ParallelSARDecoder¶

class mmocr.models.textrecog.ParallelSARDecoder(dictionary, module_loss=None, postprocessor=None, enc_bi_rnn=False, dec_bi_rnn=False, dec_rnn_dropout=0.0, dec_gru=False, d_model=512, d_enc=512, d_k=64, pred_dropout=0.0, max_seq_len=30, mask=True, pred_concat=False, init_cfg=None, **kwargs)[源代码]¶

Implementation Parallel Decoder module in `SAR.

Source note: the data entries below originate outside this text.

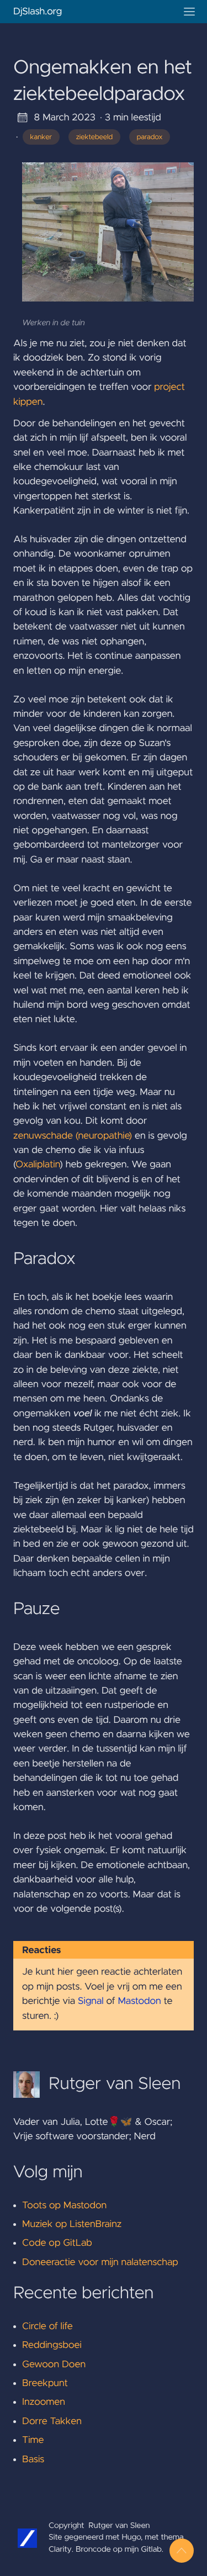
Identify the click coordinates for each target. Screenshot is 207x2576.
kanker (41, 137)
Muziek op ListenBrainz (71, 2224)
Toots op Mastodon (64, 2205)
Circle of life (47, 2326)
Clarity (60, 2549)
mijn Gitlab (143, 2549)
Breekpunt (45, 2383)
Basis (33, 2459)
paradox (150, 137)
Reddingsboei (52, 2345)
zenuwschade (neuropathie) (72, 1136)
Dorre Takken (52, 2421)
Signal (91, 2001)
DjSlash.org (37, 12)
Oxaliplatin (37, 1165)
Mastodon (139, 2001)
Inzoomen (43, 2402)
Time (33, 2440)
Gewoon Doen (54, 2364)
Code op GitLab (57, 2243)
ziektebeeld (94, 137)
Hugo (131, 2537)
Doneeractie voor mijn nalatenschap (100, 2262)
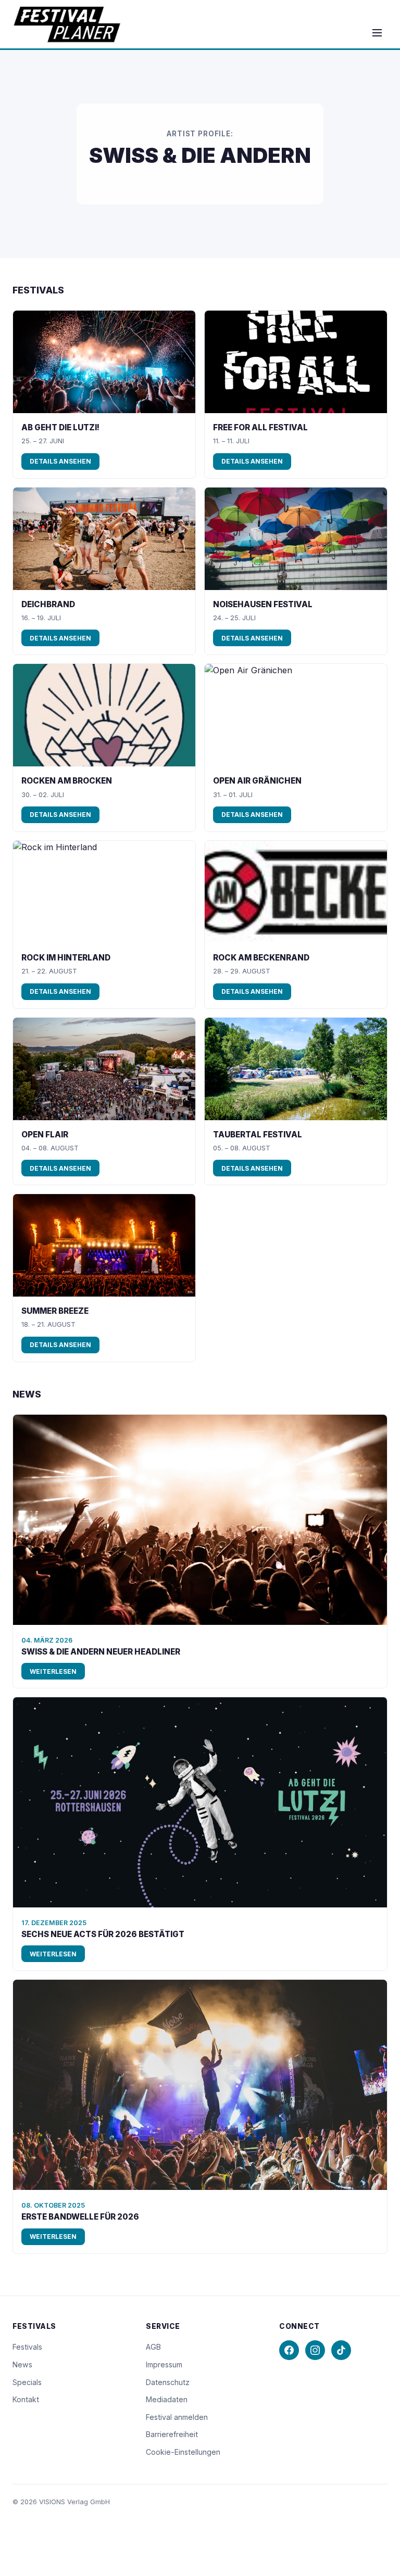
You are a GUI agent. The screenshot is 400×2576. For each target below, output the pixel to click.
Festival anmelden (177, 2417)
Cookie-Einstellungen (183, 2451)
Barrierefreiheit (172, 2434)
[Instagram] (315, 2350)
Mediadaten (167, 2399)
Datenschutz (168, 2382)
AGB (153, 2346)
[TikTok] (341, 2350)
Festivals (27, 2346)
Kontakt (25, 2399)
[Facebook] (289, 2350)
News (22, 2364)
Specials (27, 2382)
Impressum (164, 2364)
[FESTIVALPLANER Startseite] (66, 24)
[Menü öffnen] (377, 32)
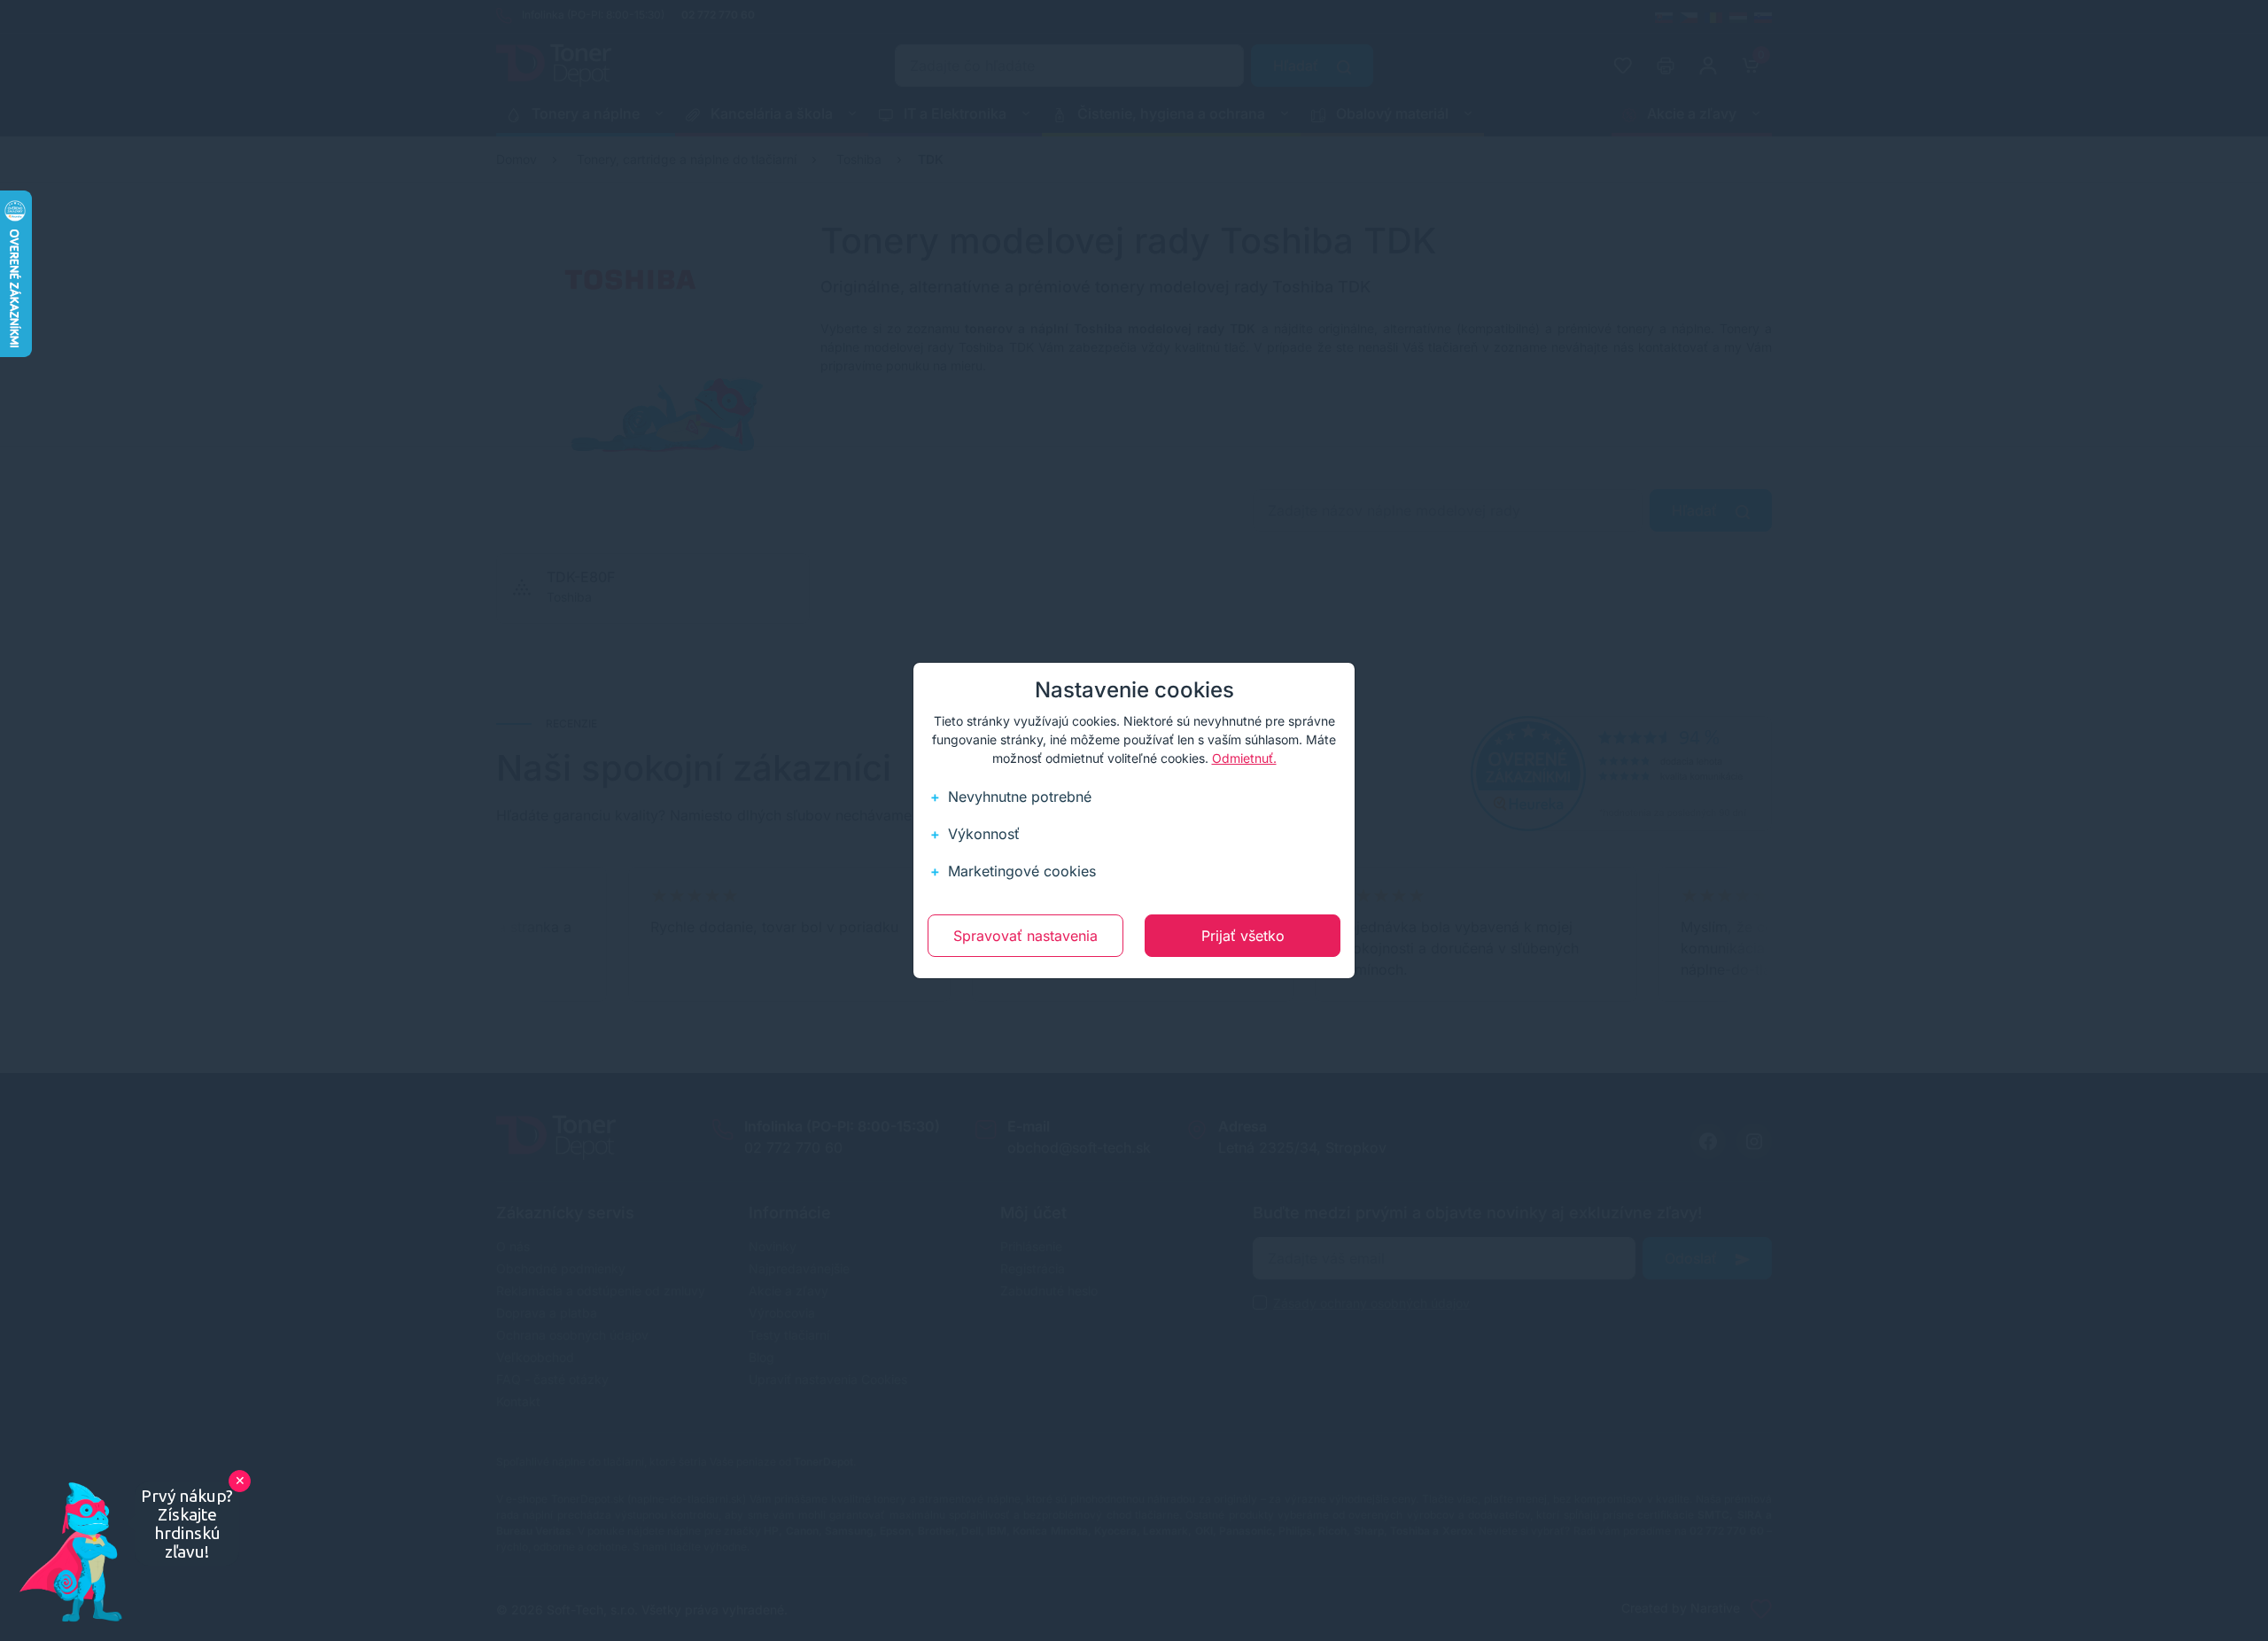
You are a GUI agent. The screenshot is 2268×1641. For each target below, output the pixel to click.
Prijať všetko (1243, 936)
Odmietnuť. (1244, 758)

<https://arxiv.org/abs/1811.00751>`_.

参数

dictionary (dict or Dictionary) – The config for Dictionary or the instance of Dictionary.
module_loss (dict, optional) – Config to build module_loss. Defaults to None.
postprocessor (dict, optional) – Config to build postprocessor. Defaults to None.
enc_bi_rnn (bool) – If True, use bidirectional RNN in encoder. Defaults to False.
dec_bi_rnn (bool) – If True, use bidirectional RNN in decoder. Defaults to False.
dec_rnn_dropout (float) – Dropout of RNN layer in decoder. Defaults to 0.0.
dec_gru (bool) – If True, use GRU, else LSTM in decoder. Defaults to False.
d_model (int) – Dim of channels from backbone \(D_i\). Defaults to 512.
d_enc (int) – Dim of encoder RNN layer \(D_m\). Defaults to 512.
d_k (int) – Dim of channels of attention module. Defaults to 64.
pred_dropout (float) – Dropout probability of prediction layer. Defaults to 0.0.
max_seq_len (int) – Maximum sequence length for decoding. Defaults to 30.
mask (bool) – If True, mask padding in feature map. Defaults to True.
pred_concat (bool) – If True, concat glimpse feature from attention with holistic feature and hidden state. Defaults to False.
init_cfg (dict or list[dict], optional) – Initialization configs. Defaults to None.

返回类型

None

forward_test(feat, out_enc, data_samples=None)[源代码]¶

参数

feat (Tensor) – Tensor of shape \((N, D_i, H, W)\).
out_enc (Tensor) – Encoder output of shape \((N, D_m, H, W)\).
data_samples (list[TextRecogDataSample], optional) – Batch of TextRecogDataSample, containing valid_ratio information. Defaults to None.

返回

Character probabilities. of shape \((N, self.max_seq_len, C)\) where \(C\) is num_classes.

返回类型

Tensor

forward_train(feat, out_enc, data_samples)[源代码]¶

参数

feat (Tensor) – Tensor of shape \((N, D_i, H, W)\).
out_enc (Tensor) – Encoder output of shape \((N, D_m, H, W)\).
data_samples (list[TextRecogDataSample]) – Batch of TextRecogDataSample, containing gt_text and valid_ratio information.

返回

A raw logit tensor of shape \((N, T, C)\).

返回类型

Tensor